Be good to yourself.
Employee: Good self-care and real downtime during a traumatic event is necessary for adequate functioning. Trying to “push through” will likely lead to failure, and if you need your paycheck post-divorce, you don’t want to jeopardize your job. Be willing to delegate where you can (with the blessing of your boss) to free your energy for the things that only you can accomplish.
Leader: Be good to them. Recognize that more energy may be needed at this time to manage both their professional tasks and the personal issue. Give them the time they need. Be human.
You can’t divorce the company from the divorce
Parker’s destiny in Divorce is still up in the air, at least to us viewers. But if her character’s uncoupling is like most—it will be messy, her kids will hate her at some point, and she’ll slip up and be a bit too vulnerable at work again. It’s bound to happen, but the damage can be mitigated.

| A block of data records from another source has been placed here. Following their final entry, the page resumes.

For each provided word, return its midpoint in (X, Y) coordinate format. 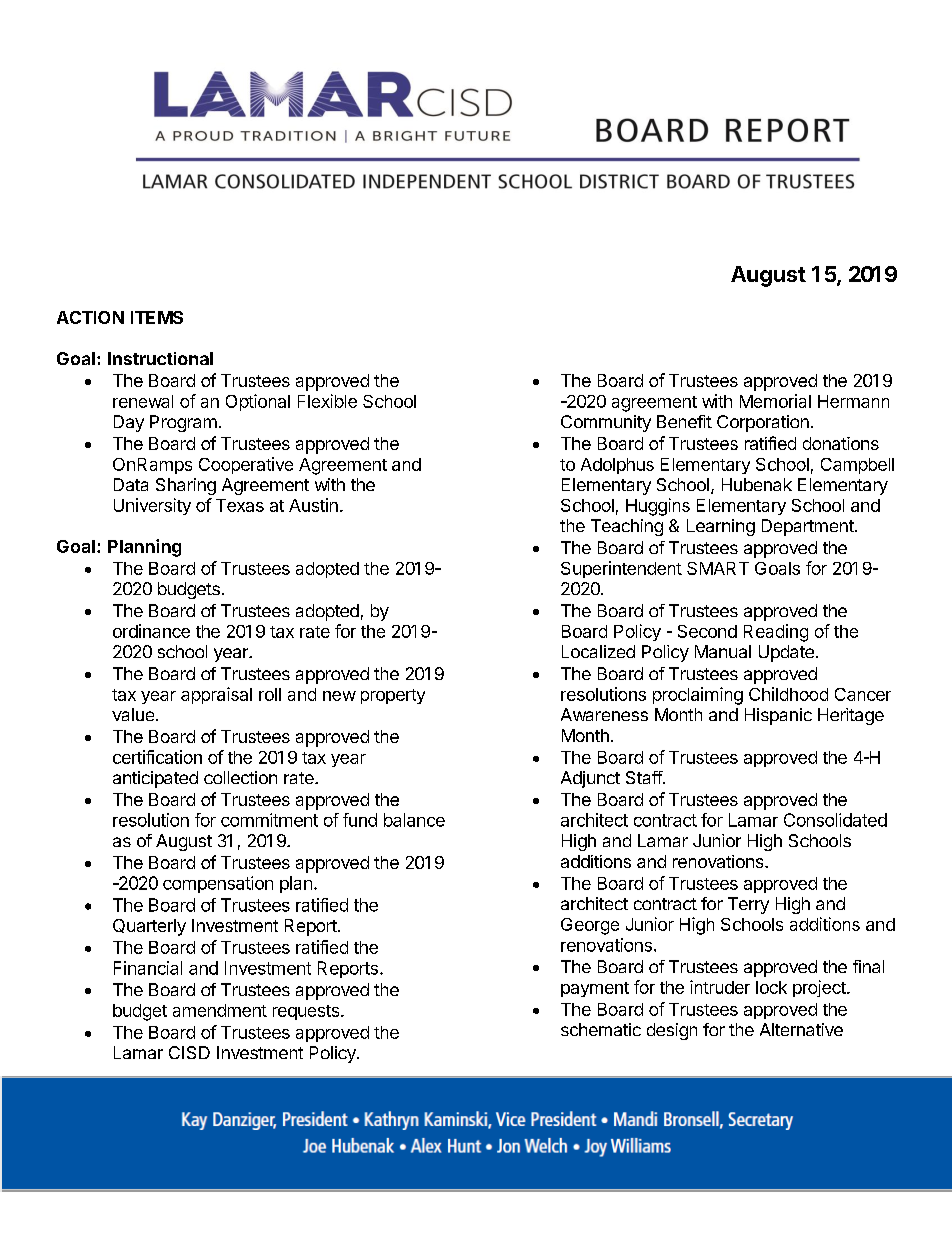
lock (771, 987)
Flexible (327, 401)
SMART (718, 568)
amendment (220, 1010)
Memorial (775, 401)
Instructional (160, 358)
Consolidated (835, 820)
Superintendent (621, 569)
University (152, 506)
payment (595, 989)
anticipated (155, 779)
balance (414, 820)
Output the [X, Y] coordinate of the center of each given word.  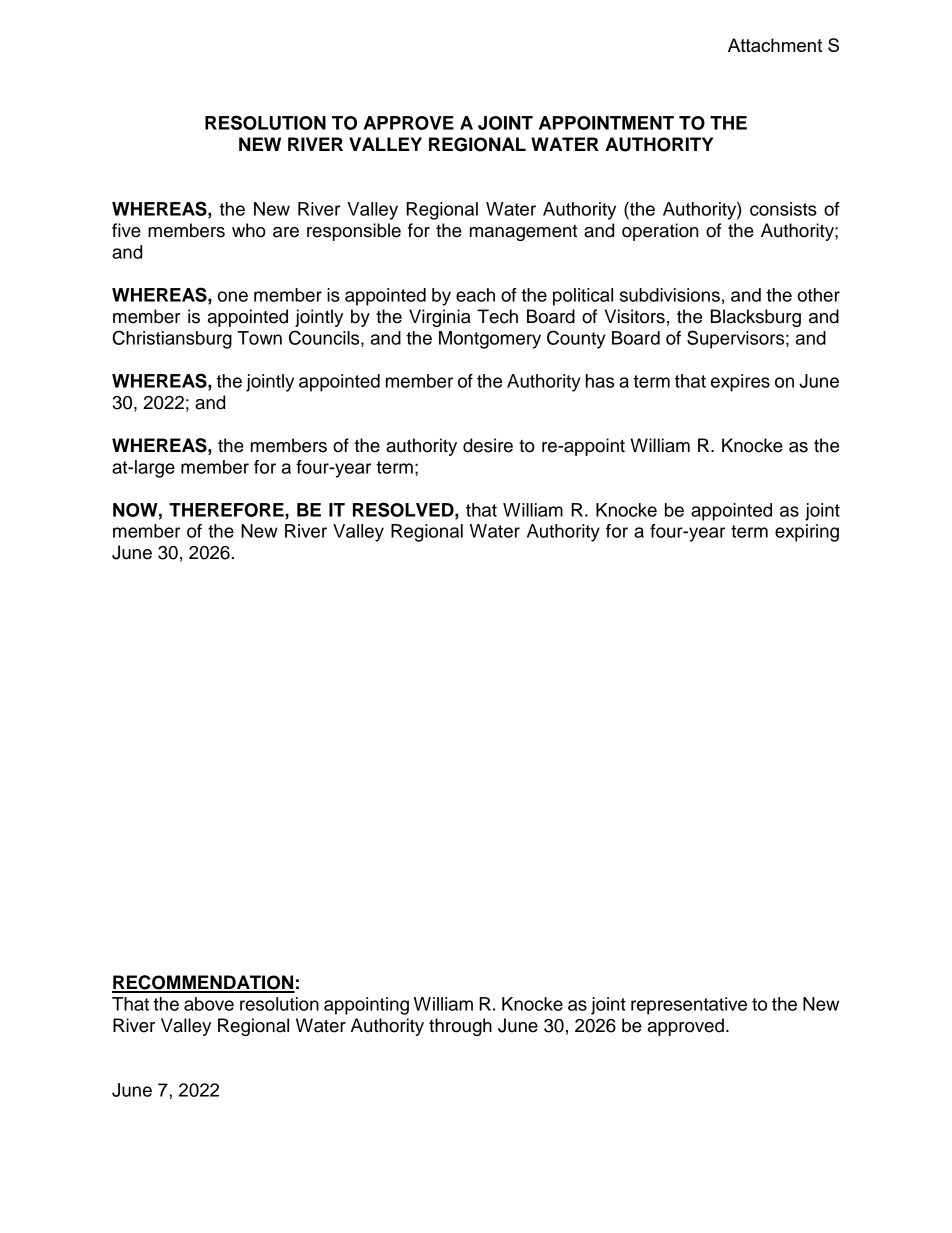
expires [740, 383]
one [232, 296]
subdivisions [670, 295]
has [600, 381]
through [460, 1027]
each [475, 295]
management [523, 233]
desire [488, 445]
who [249, 230]
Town [259, 338]
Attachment [775, 45]
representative [689, 1006]
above [209, 1004]
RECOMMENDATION [203, 983]
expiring [807, 533]
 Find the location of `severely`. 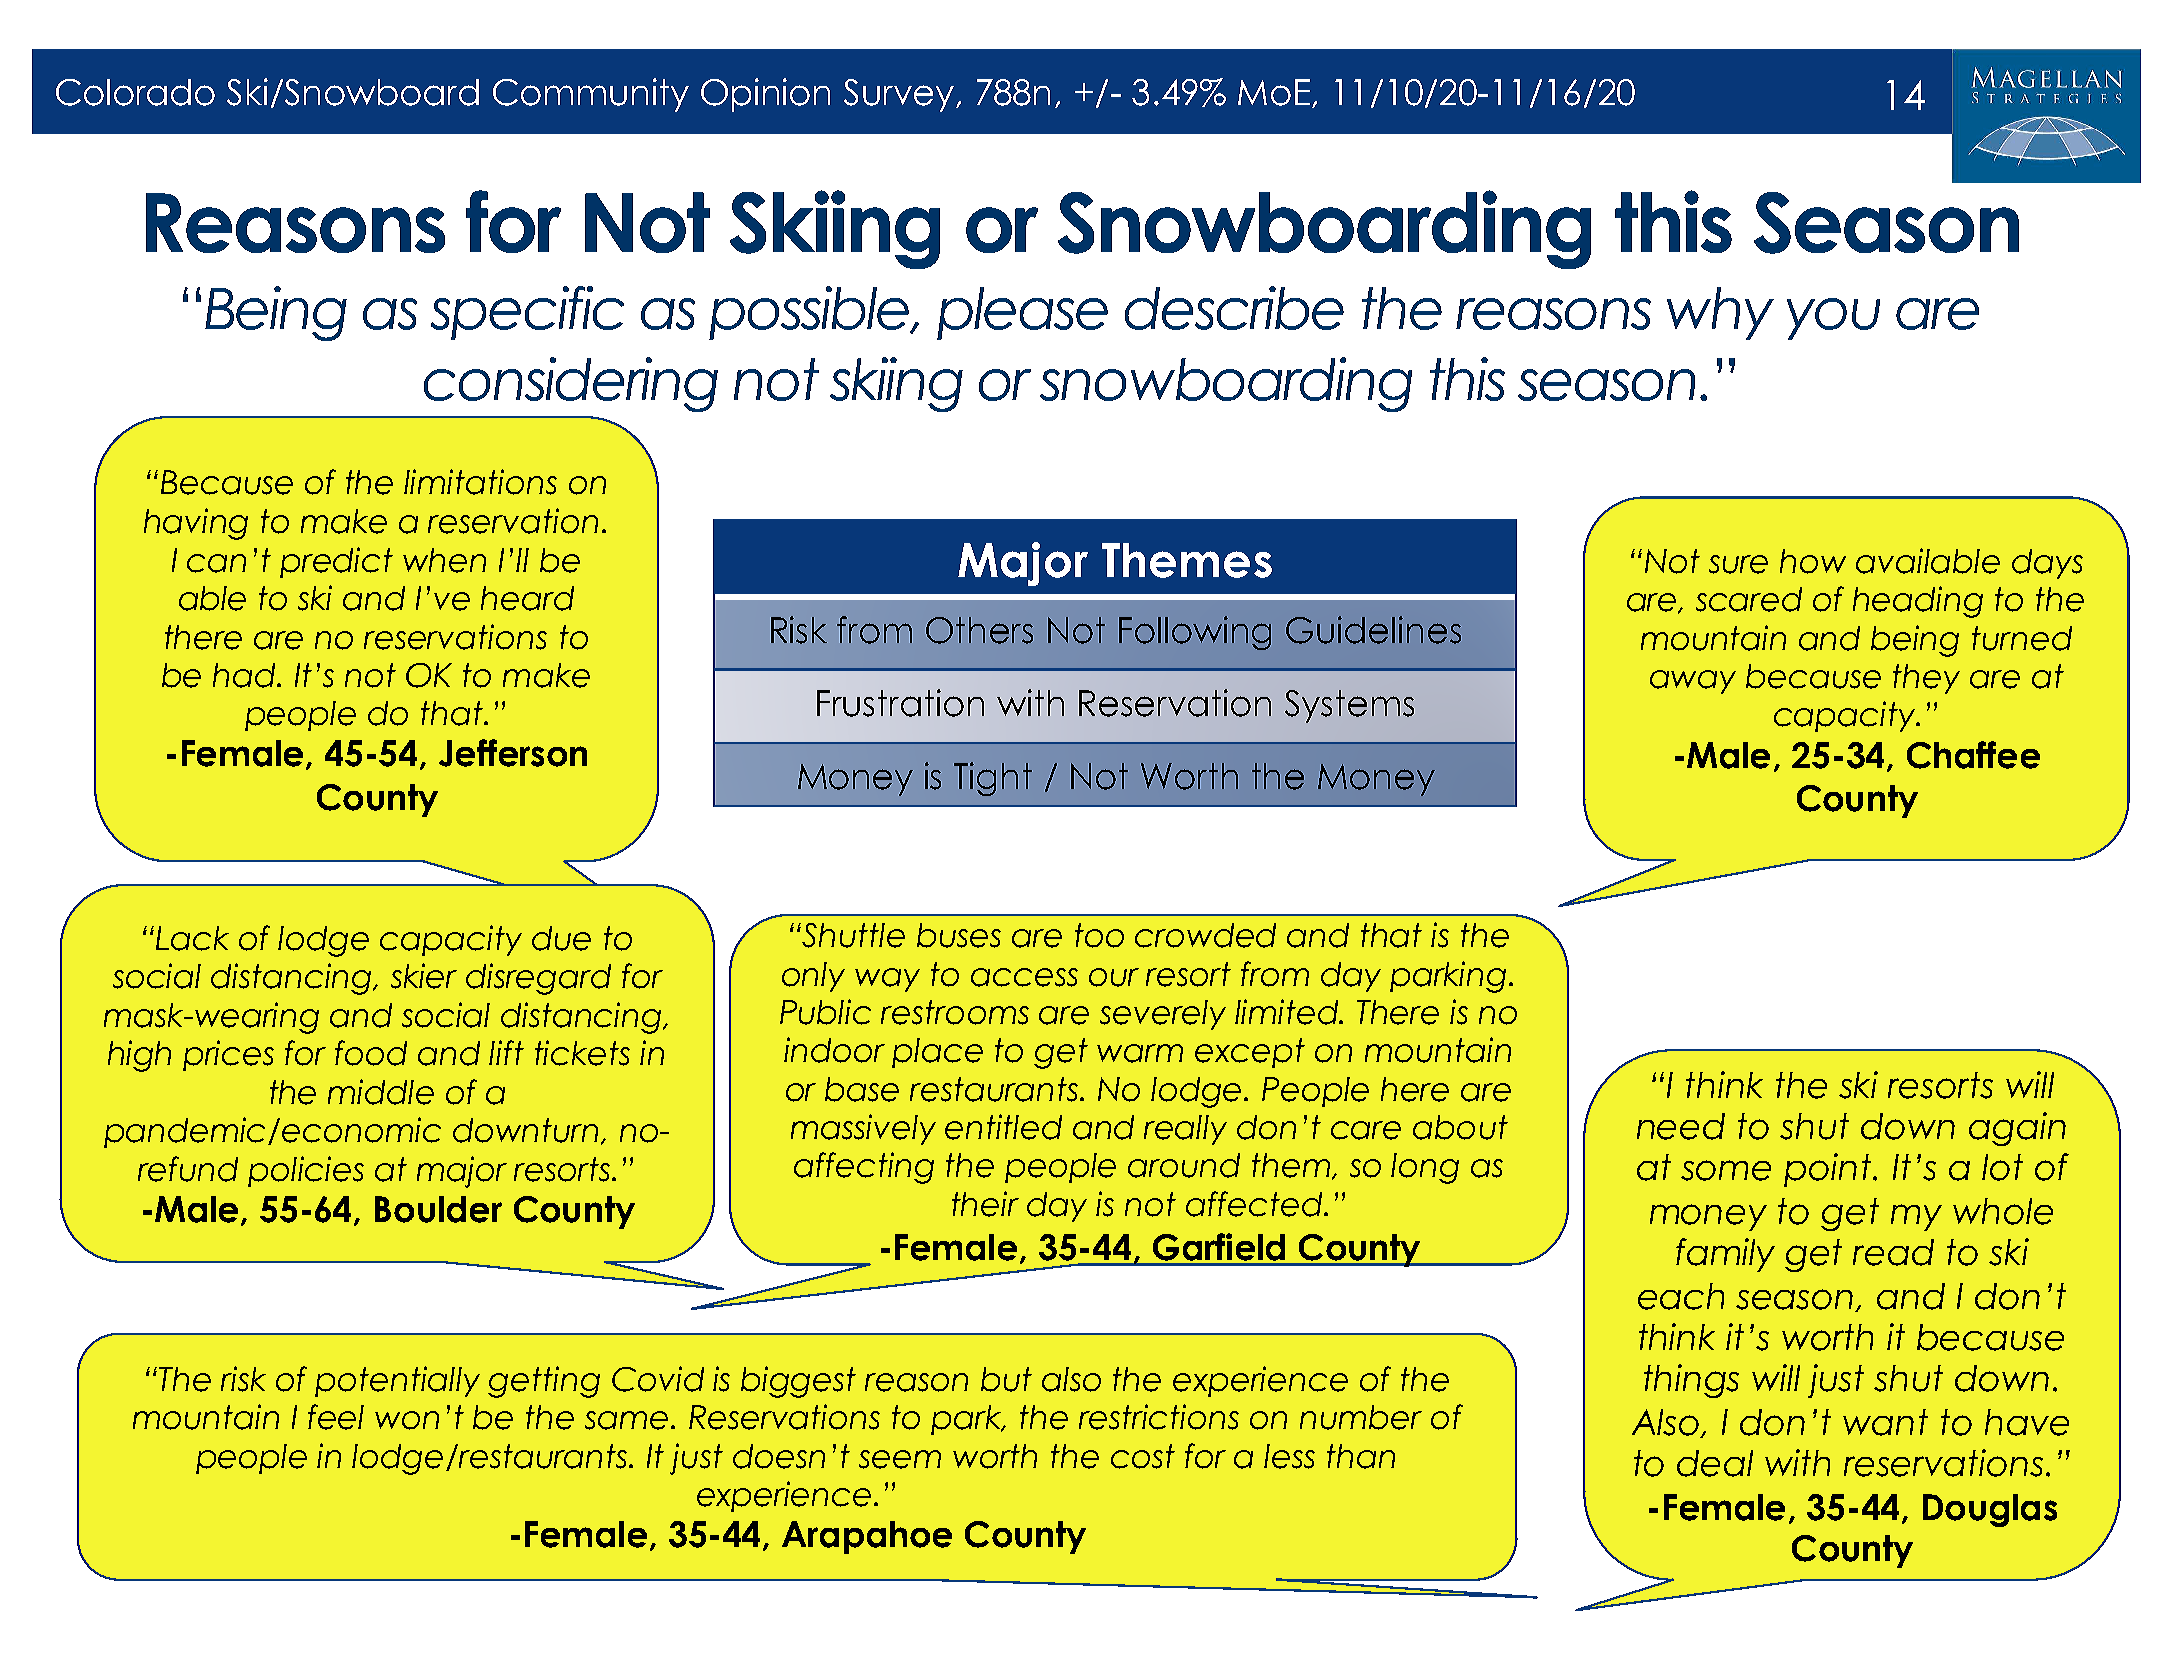

severely is located at coordinates (1163, 1015).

As an employee, the simple advice is this: be clear with yourself about why and how you’re sharing personal information during professional time. And as soon as you do understand your motives, reassess and think them through again. And again. And again. And remember that your reasonings will change as you move through the separation-divorce-single cycle.
As a leader, your role is to manage, minimize, and never meddle. Salem sums it up simply: “Listen. Empathize. Support. Your employee needs help and it’s the hard times that are your opportunity to show him or her your sincerity.”
As for me? I made many mistakes during that point in my life—both personally and professionally. And while my first marriage didn’t prevail (thankfully), my career did—thanks to sound advice, a good deal of therapy, and an understanding leadership team. And running. A lot of running.